循環中的miRNA存在于血液中，對RNA酶耐受，因此非常容易檢測，操作簡便且可靠性較高。目前關于miRNA的來源不是非常明確，可能來由腫瘤細胞釋放而來，也可能為免疫細胞釋放，凋亡或者壞死的腫瘤細胞釋放等多種途徑而來。大規模的臨床研究證明在多種腫瘤包括甲狀腺腫瘤中循環miRNA可以鑒別良惡性腫瘤，有望成為腫瘤早期診斷的分子標志[10]。

目前關于血清miRNA在甲狀腺腫瘤中的研究目前有4篇影響力較大的報道，2012年我國學者首次通過Solexa sequencing方法發現 let-7e、miRNA-151-5P和miRNA-222在PTC中較良性甲狀腺結節和正常人均增高，且與PTC的TNM分期和腫瘤大小有關[11]。2014年意大利學者報道了白種人PTC血清miRNA-95和miRNA190均較正常人和甲狀腺結節增高，但該研究未發現差異miRNA與PTC臨床特征如腫瘤大小，TNM分期有相關性[12]。2017年該團隊擴大樣本量，在1 000例患者中進一步驗證了這兩個miRNA在甲狀腺乳頭狀癌早期診斷中的意義，研究發現miRNA-190 and-95聯合甲狀腺細針穿刺技術可以明顯提高術前甲狀腺乳頭癌的診斷（靈敏度為96.3%）[13]。而在2015年我國學者發現PTC血清中miR-25-3P和miR-451a較正常人和良性甲狀腺結節患者含量增高，但該研究未分析差異的miRNA與PTC臨床特征的相關性[14]。2016年來自中國學者發現 miR-124-3p、miR-9-3p、miR-4701和 miR-196b-5p在甲狀腺乳頭狀癌和甲狀腺良性結節外周血中具有明顯差異[15]。

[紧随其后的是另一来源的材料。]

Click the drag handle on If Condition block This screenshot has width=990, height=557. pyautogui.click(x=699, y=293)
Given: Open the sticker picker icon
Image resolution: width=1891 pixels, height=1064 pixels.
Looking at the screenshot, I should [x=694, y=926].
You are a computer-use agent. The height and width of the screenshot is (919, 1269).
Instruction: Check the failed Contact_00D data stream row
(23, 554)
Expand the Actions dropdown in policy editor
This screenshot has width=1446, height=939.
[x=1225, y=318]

鑒于以上結果的不一致性，本研究采用Illumina NextSeq 500測序儀進行miRNA測序分析，結果提示甲狀腺微小乳頭狀和甲狀腺良性結節miRNA表達存在明顯差異，11個差異表達的miRNA與其他研究結果不一致，這可能與選取的樣本有關，本研究選取甲狀腺微小乳頭狀癌以及直徑＜1cm的良性結節，而其他研究大多選取甲狀腺乳頭狀癌，沒有規定大小。miRNA-181與黑色素瘤、急性白血病、非小細胞肺癌均有關[16-18]。本研究首次發現甲狀腺微小乳頭狀癌miRNA較甲狀腺良性結節表達減少，提示miRNA-181可能參與甲狀腺微小乳頭狀癌的發生，為術前進一步明確診斷甲狀腺微小乳頭狀癌提供實驗室依據。miR-30a在甲狀腺乳頭狀癌中表達減少，通過促進IGF-1R促進甲狀腺乳頭狀癌的增值，遷移以及上皮細胞間質變[19]。本研究在PTMC血漿中檢測到miR-30a的含量較低，提示血漿miR-30a可能為鑒別良惡性的指標之一。miRNA-139通過增強fibronectin 1表達促進甲狀腺乳頭狀癌的增值和侵襲[20]，與本研究結果相似，這提示血漿miRNA-139可能為甲狀腺結節良惡性鑒別指標之一。盡管經過文獻查閱提示miR-181、miR-30a、miR-139在甲狀腺乳頭狀癌中表達量減少，與本研究相似，但這3種miRNA能否進一步作為甲狀腺乳頭狀癌術前診斷的指標之一，仍需我們擴大樣本進一步證實。

通過KEGG分析差異miRNA靶基因的信號通路，提示HIF-1信號通路可能參與甲狀腺微小乳頭狀癌的發生，這與文獻報道的結果相似，HIF-1與甲狀腺乳頭狀癌的淋巴結轉移，包膜轉移以及TNM分期相關[21-22]。

甲狀腺微小乳頭狀癌和甲狀腺良性結節miRNA表達譜存在明顯差異，血漿miR-181、miR-30a、miR-139能否作為術前鑒別甲狀腺良惡性結節的指標，還需要進一步擴大樣本進行驗證。盡管樣本數比較少，仍為進一步探討miRNA在微小乳頭狀癌的早期診斷提供理論依據和思路。